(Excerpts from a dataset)
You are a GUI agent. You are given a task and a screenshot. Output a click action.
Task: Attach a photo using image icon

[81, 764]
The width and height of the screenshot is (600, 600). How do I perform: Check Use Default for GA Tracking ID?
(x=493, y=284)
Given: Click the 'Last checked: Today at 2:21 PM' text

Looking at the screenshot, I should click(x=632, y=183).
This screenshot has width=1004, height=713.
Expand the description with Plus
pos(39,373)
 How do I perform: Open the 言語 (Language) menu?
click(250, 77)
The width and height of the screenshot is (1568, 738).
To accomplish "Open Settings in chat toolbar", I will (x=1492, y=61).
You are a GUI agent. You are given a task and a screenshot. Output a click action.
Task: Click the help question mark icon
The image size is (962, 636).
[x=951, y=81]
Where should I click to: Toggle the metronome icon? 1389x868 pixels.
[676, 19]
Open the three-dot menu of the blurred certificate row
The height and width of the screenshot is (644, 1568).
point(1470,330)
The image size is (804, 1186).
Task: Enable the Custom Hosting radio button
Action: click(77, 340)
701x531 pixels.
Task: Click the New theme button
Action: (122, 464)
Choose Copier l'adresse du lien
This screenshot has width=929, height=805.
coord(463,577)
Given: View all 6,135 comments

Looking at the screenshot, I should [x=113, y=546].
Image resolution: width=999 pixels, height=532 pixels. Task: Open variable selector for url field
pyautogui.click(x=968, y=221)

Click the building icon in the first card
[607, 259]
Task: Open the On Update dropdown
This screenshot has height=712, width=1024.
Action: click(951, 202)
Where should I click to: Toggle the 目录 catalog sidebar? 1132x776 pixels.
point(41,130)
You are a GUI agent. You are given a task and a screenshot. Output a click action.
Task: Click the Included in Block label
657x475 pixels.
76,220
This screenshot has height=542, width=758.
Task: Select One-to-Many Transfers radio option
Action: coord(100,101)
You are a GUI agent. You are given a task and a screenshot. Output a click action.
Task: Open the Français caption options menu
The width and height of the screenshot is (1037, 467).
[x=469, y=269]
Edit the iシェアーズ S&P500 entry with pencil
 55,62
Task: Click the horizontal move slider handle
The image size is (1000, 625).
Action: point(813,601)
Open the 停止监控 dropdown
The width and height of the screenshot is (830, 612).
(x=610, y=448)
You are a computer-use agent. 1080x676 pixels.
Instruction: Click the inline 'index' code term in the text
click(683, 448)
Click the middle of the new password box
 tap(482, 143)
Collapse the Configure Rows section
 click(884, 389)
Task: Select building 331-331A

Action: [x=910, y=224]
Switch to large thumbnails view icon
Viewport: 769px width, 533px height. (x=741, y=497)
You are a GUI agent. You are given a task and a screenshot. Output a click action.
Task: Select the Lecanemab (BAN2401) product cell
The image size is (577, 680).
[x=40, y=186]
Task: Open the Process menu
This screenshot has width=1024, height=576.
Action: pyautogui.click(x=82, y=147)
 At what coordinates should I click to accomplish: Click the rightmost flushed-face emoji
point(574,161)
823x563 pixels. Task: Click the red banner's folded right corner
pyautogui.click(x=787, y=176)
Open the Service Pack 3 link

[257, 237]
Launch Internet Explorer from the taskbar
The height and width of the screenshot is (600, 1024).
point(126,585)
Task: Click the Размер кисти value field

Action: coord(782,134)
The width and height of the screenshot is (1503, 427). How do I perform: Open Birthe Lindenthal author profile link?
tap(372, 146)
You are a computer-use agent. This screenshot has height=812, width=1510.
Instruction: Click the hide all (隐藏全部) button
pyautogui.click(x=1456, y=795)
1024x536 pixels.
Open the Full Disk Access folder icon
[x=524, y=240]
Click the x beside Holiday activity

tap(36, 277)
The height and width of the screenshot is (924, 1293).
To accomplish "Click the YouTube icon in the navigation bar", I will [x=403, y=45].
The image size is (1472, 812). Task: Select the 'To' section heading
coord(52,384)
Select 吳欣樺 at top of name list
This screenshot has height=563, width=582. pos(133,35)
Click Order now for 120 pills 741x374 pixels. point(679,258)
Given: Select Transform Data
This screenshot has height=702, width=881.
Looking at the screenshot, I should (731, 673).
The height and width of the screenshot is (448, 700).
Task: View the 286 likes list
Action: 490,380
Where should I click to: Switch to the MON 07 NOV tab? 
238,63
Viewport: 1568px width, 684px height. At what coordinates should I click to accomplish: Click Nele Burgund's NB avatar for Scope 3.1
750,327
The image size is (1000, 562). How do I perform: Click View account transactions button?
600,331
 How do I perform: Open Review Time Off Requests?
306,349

_Problem details_
None of the lines above may be skipped. Transcribe each one exactly.

_Exercise solution_
You are a GUI agent. You are given a task and a screenshot. Output a click action.
Task: Attach a photo using image icon

[81, 764]
The width and height of the screenshot is (600, 600). How do I perform: Check Use Default for GA Tracking ID?
(x=493, y=284)
Given: Click the 'Last checked: Today at 2:21 PM' text

Looking at the screenshot, I should click(x=632, y=183).
This screenshot has width=1004, height=713.
Expand the description with Plus
pos(39,373)
 How do I perform: Open the 言語 (Language) menu?
click(250, 77)
The width and height of the screenshot is (1568, 738).
To accomplish "Open Settings in chat toolbar", I will (x=1492, y=61).
You are a GUI agent. You are given a task and a screenshot. Output a click action.
Task: Click the help question mark icon
The image size is (962, 636).
[x=951, y=81]
Where should I click to: Toggle the metronome icon? 1389x868 pixels.
[676, 19]
Open the three-dot menu of the blurred certificate row
The height and width of the screenshot is (644, 1568).
point(1470,330)
The image size is (804, 1186).
Task: Enable the Custom Hosting radio button
Action: click(77, 340)
701x531 pixels.
Task: Click the New theme button
Action: (122, 464)
Choose Copier l'adresse du lien
This screenshot has width=929, height=805.
coord(463,577)
Given: View all 6,135 comments

Looking at the screenshot, I should [x=113, y=546].
Image resolution: width=999 pixels, height=532 pixels. Task: Open variable selector for url field
pyautogui.click(x=968, y=221)

Click the building icon in the first card
[607, 259]
Task: Open the On Update dropdown
This screenshot has height=712, width=1024.
Action: click(951, 202)
Where should I click to: Toggle the 目录 catalog sidebar? 1132x776 pixels.
point(41,130)
You are a GUI agent. You are given a task and a screenshot. Output a click action.
Task: Click the Included in Block label
657x475 pixels.
76,220
This screenshot has height=542, width=758.
Task: Select One-to-Many Transfers radio option
Action: coord(100,101)
You are a GUI agent. You are given a task and a screenshot. Output a click action.
Task: Open the Français caption options menu
The width and height of the screenshot is (1037, 467).
[x=469, y=269]
Edit the iシェアーズ S&P500 entry with pencil
 55,62
Task: Click the horizontal move slider handle
The image size is (1000, 625).
Action: point(813,601)
Open the 停止监控 dropdown
The width and height of the screenshot is (830, 612).
(x=610, y=448)
You are a computer-use agent. 1080x676 pixels.
Instruction: Click the inline 'index' code term in the text
click(683, 448)
Click the middle of the new password box
 tap(482, 143)
Collapse the Configure Rows section
 click(884, 389)
Task: Select building 331-331A

Action: [x=910, y=224]
Switch to large thumbnails view icon
Viewport: 769px width, 533px height. (x=741, y=497)
You are a GUI agent. You are given a task and a screenshot. Output a click action.
Task: Select the Lecanemab (BAN2401) product cell
The image size is (577, 680).
[x=40, y=186]
Task: Open the Process menu
This screenshot has width=1024, height=576.
Action: pyautogui.click(x=82, y=147)
 At what coordinates should I click to accomplish: Click the rightmost flushed-face emoji
point(574,161)
823x563 pixels. Task: Click the red banner's folded right corner
pyautogui.click(x=787, y=176)
Open the Service Pack 3 link

[257, 237]
Launch Internet Explorer from the taskbar
The height and width of the screenshot is (600, 1024).
point(126,585)
Task: Click the Размер кисти value field

Action: coord(782,134)
The width and height of the screenshot is (1503, 427). How do I perform: Open Birthe Lindenthal author profile link?
tap(372, 146)
You are a computer-use agent. This screenshot has height=812, width=1510.
Instruction: Click the hide all (隐藏全部) button
pyautogui.click(x=1456, y=795)
1024x536 pixels.
Open the Full Disk Access folder icon
[x=524, y=240]
Click the x beside Holiday activity

tap(36, 277)
The height and width of the screenshot is (924, 1293).
To accomplish "Click the YouTube icon in the navigation bar", I will [x=403, y=45].
The image size is (1472, 812). Task: Select the 'To' section heading
coord(52,384)
Select 吳欣樺 at top of name list
This screenshot has height=563, width=582. pos(133,35)
Click Order now for 120 pills 741x374 pixels. point(679,258)
Given: Select Transform Data
This screenshot has height=702, width=881.
Looking at the screenshot, I should (731, 673).
The height and width of the screenshot is (448, 700).
Task: View the 286 likes list
Action: 490,380
Where should I click to: Switch to the MON 07 NOV tab? 
238,63
Viewport: 1568px width, 684px height. At what coordinates should I click to accomplish: Click Nele Burgund's NB avatar for Scope 3.1
750,327
The image size is (1000, 562). How do I perform: Click View account transactions button?
600,331
 How do I perform: Open Review Time Off Requests?
306,349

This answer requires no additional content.